_DATA LISTING_
*** Block opens ***
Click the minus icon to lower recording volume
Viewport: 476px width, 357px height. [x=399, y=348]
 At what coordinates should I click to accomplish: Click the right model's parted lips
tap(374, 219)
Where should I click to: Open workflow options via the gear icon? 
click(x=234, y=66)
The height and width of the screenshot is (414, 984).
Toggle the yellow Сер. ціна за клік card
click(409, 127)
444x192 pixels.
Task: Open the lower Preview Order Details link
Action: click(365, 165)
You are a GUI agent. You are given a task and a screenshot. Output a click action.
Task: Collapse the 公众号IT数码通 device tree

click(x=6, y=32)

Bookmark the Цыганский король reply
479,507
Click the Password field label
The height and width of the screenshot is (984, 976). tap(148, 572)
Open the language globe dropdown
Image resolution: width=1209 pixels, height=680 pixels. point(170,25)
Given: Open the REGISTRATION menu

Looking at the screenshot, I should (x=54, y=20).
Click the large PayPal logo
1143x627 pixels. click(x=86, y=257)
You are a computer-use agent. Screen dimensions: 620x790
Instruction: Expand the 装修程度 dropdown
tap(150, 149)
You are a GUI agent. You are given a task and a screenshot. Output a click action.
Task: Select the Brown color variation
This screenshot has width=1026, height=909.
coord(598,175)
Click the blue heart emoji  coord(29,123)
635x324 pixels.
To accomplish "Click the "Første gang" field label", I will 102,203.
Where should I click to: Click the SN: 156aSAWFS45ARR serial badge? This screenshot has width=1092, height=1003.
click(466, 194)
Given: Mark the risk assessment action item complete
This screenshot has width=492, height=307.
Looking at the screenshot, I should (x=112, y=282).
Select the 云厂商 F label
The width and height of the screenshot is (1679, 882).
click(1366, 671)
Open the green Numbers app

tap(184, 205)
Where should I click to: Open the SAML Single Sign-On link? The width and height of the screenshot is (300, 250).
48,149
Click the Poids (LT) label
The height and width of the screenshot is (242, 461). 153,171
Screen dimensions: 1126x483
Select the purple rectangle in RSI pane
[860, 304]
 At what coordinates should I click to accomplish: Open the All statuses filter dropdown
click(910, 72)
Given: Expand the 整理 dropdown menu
*** Block closes ***
_REQUIRED ACTION_
Would you return the whole listing exactly as written?

_COMPLETED EXERCISE_
Click the minus icon to lower recording volume
Viewport: 476px width, 357px height. [x=399, y=348]
 At what coordinates should I click to accomplish: Click the right model's parted lips
tap(374, 219)
Where should I click to: Open workflow options via the gear icon? 
click(x=234, y=66)
The height and width of the screenshot is (414, 984).
Toggle the yellow Сер. ціна за клік card
click(409, 127)
444x192 pixels.
Task: Open the lower Preview Order Details link
Action: click(365, 165)
You are a GUI agent. You are given a task and a screenshot. Output a click action.
Task: Collapse the 公众号IT数码通 device tree

click(x=6, y=32)

Bookmark the Цыганский король reply
479,507
Click the Password field label
The height and width of the screenshot is (984, 976). tap(148, 572)
Open the language globe dropdown
Image resolution: width=1209 pixels, height=680 pixels. point(170,25)
Given: Open the REGISTRATION menu

Looking at the screenshot, I should (x=54, y=20).
Click the large PayPal logo
1143x627 pixels. click(x=86, y=257)
You are a computer-use agent. Screen dimensions: 620x790
Instruction: Expand the 装修程度 dropdown
tap(150, 149)
You are a GUI agent. You are given a task and a screenshot. Output a click action.
Task: Select the Brown color variation
This screenshot has width=1026, height=909.
coord(598,175)
Click the blue heart emoji  coord(29,123)
635x324 pixels.
To accomplish "Click the "Første gang" field label", I will 102,203.
Where should I click to: Click the SN: 156aSAWFS45ARR serial badge? This screenshot has width=1092, height=1003.
click(466, 194)
Given: Mark the risk assessment action item complete
This screenshot has width=492, height=307.
Looking at the screenshot, I should (x=112, y=282).
Select the 云厂商 F label
The width and height of the screenshot is (1679, 882).
click(1366, 671)
Open the green Numbers app

tap(184, 205)
Where should I click to: Open the SAML Single Sign-On link? The width and height of the screenshot is (300, 250).
48,149
Click the Poids (LT) label
The height and width of the screenshot is (242, 461). 153,171
Screen dimensions: 1126x483
Select the purple rectangle in RSI pane
[860, 304]
 At what coordinates should I click to accomplish: Open the All statuses filter dropdown
click(910, 72)
Given: Expand the 整理 dropdown menu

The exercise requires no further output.